State how many lines in the entries below include the string "cart", and give nothing beyond that number.

--- Provided material ---

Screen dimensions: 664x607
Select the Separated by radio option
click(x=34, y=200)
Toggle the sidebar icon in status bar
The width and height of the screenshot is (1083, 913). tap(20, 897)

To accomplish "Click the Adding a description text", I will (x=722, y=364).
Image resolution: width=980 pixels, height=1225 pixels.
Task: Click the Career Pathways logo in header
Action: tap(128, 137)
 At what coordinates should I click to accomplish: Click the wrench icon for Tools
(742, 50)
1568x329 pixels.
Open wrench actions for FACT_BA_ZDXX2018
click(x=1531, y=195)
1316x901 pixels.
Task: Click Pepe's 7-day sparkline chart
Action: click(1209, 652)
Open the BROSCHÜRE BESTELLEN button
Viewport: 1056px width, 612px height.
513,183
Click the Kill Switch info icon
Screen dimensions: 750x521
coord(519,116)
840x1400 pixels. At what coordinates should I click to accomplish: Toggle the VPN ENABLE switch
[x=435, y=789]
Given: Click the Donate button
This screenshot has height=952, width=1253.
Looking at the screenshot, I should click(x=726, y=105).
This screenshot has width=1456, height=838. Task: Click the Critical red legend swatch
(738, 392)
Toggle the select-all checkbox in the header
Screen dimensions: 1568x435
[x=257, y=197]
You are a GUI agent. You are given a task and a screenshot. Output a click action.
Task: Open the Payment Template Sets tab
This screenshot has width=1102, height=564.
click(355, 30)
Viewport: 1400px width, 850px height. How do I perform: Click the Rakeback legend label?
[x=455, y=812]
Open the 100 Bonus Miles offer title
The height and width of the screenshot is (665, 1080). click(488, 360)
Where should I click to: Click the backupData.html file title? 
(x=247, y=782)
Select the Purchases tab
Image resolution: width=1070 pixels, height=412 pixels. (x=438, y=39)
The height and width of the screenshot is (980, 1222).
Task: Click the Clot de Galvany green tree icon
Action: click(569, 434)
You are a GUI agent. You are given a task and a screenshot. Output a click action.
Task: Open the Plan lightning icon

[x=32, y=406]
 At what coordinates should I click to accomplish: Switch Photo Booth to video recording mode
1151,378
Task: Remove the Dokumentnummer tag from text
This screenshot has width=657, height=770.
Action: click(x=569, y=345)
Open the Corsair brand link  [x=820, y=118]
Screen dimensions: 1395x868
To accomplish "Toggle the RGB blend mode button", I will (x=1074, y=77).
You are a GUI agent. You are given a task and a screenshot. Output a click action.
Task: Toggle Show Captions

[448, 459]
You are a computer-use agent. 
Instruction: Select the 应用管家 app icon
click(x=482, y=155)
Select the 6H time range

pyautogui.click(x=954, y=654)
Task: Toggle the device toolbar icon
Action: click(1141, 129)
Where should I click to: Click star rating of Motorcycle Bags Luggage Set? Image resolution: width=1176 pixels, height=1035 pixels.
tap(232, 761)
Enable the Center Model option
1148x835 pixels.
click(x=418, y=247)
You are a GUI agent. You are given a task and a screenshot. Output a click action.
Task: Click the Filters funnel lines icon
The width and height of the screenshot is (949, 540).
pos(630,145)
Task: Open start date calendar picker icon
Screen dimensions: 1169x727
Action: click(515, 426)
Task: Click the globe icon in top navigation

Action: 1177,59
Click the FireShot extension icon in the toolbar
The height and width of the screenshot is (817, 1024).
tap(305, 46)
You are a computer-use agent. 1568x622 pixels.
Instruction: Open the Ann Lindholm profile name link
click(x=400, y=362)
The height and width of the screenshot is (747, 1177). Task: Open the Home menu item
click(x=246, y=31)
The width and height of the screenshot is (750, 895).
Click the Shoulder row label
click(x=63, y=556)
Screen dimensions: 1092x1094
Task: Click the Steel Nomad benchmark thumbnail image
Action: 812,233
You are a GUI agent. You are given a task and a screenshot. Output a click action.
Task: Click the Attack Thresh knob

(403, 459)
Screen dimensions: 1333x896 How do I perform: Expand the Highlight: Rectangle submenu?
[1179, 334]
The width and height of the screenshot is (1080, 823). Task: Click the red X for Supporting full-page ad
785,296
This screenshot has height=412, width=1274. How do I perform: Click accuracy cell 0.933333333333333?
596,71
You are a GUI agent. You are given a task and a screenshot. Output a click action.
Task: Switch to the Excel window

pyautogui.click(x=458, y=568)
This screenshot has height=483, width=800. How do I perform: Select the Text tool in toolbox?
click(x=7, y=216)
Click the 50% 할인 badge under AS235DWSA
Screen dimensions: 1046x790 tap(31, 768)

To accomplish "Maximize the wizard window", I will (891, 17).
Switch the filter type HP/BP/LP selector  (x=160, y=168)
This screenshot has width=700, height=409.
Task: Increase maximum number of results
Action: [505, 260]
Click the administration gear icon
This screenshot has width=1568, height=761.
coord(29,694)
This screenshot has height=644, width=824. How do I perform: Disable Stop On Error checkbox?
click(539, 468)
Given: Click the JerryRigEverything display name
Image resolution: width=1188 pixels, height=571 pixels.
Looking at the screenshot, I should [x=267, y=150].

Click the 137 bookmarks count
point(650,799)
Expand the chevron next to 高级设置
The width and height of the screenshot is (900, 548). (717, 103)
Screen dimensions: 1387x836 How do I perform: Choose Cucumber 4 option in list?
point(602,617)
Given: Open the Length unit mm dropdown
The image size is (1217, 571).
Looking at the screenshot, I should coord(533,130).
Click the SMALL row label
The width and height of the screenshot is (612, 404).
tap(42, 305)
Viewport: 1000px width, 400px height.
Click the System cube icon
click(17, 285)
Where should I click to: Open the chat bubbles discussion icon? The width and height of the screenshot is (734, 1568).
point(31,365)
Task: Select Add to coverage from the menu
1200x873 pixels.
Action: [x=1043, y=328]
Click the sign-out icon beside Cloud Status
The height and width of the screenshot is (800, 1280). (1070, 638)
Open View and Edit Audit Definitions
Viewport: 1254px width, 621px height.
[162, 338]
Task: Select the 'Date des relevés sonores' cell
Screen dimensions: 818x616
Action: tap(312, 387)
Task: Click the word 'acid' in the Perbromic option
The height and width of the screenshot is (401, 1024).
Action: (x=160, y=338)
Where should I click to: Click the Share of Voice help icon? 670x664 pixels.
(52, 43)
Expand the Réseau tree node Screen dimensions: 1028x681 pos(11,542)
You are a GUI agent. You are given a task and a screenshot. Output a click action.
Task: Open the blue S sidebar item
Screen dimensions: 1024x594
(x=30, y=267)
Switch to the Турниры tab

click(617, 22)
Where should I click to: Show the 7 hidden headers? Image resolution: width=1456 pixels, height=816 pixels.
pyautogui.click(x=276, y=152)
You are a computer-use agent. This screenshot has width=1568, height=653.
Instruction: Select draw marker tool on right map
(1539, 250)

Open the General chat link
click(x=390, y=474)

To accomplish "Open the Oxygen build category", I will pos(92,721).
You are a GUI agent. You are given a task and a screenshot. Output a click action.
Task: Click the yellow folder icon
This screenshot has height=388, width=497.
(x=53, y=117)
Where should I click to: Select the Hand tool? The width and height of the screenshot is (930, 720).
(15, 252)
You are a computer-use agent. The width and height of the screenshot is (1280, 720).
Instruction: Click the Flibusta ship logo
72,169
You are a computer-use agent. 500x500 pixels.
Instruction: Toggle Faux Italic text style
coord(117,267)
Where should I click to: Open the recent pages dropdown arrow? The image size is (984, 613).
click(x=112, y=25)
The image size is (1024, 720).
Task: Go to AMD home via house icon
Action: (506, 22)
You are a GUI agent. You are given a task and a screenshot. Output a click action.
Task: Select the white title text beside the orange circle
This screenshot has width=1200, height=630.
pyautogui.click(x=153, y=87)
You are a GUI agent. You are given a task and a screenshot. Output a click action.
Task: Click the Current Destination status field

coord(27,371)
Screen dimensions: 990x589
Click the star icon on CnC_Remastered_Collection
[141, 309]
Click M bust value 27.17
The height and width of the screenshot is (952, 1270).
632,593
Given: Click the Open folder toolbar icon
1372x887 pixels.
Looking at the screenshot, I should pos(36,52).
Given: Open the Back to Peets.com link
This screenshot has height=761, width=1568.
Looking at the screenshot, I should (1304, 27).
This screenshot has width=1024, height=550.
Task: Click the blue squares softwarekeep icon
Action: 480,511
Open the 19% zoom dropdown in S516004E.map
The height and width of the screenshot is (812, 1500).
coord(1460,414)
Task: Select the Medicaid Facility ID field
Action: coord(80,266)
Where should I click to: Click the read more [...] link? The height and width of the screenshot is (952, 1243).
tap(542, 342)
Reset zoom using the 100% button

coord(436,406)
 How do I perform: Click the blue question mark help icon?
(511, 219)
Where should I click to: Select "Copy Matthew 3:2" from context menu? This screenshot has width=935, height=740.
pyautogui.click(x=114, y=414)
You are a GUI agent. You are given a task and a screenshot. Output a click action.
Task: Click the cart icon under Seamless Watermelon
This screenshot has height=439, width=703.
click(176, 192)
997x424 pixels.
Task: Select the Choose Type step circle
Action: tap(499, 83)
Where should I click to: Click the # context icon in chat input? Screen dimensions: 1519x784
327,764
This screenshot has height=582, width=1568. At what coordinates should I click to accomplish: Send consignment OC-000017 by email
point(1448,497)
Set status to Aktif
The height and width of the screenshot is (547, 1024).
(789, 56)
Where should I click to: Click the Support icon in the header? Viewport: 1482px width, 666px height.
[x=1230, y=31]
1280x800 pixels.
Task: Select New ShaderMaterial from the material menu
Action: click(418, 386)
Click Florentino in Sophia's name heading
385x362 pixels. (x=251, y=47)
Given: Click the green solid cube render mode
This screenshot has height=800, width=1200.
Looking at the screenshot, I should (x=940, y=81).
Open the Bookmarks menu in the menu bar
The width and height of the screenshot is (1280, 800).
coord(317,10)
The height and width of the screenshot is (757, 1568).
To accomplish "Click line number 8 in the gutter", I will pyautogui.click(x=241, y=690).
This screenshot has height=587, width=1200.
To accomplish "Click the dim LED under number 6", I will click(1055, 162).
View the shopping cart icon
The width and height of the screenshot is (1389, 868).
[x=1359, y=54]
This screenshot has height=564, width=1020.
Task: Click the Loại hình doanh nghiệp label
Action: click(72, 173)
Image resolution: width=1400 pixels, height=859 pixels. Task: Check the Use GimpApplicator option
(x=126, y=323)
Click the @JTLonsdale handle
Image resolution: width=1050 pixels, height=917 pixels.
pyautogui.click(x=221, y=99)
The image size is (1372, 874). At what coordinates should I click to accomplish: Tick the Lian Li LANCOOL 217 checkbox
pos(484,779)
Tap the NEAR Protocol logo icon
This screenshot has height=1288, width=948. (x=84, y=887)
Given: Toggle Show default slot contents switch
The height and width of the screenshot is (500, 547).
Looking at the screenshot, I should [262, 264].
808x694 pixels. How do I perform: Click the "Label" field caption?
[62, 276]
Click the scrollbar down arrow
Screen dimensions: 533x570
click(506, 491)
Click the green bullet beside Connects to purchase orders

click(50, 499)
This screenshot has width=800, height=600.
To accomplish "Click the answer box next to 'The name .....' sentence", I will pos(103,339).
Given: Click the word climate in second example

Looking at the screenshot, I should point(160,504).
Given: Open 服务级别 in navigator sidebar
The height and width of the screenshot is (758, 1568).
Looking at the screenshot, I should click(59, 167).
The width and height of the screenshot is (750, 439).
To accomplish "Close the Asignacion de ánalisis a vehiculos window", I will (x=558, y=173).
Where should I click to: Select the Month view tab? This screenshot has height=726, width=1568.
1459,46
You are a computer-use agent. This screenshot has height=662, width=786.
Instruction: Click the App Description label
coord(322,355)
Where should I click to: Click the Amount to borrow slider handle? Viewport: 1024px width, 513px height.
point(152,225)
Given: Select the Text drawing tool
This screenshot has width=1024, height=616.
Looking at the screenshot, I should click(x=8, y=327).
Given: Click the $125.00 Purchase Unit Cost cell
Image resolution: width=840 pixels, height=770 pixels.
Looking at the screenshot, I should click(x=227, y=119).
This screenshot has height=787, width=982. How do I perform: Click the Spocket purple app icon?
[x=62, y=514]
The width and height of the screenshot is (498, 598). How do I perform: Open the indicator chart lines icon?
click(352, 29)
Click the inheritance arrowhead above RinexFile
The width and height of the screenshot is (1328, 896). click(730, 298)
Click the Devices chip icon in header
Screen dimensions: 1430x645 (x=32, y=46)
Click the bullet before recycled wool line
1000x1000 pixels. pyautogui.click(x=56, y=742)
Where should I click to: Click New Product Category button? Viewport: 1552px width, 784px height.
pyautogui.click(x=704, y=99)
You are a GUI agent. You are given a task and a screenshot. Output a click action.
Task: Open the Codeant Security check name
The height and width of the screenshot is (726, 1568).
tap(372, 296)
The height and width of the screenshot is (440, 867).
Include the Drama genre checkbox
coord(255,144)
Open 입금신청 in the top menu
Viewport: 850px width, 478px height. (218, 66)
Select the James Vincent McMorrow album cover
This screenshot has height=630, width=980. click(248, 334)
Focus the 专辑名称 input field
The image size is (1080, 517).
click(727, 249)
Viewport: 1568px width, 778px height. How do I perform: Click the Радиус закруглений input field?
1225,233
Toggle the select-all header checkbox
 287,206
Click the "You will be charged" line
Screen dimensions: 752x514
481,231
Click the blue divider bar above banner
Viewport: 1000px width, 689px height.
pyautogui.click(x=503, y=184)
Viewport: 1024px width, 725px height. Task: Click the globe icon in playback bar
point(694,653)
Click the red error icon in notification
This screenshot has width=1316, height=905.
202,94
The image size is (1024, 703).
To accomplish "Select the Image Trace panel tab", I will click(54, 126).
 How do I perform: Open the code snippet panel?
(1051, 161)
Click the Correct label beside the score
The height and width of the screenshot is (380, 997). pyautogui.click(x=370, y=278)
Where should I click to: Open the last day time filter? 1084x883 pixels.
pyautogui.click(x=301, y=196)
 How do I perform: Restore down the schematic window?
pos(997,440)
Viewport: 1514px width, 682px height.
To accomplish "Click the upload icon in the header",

---

> **Solution**:
2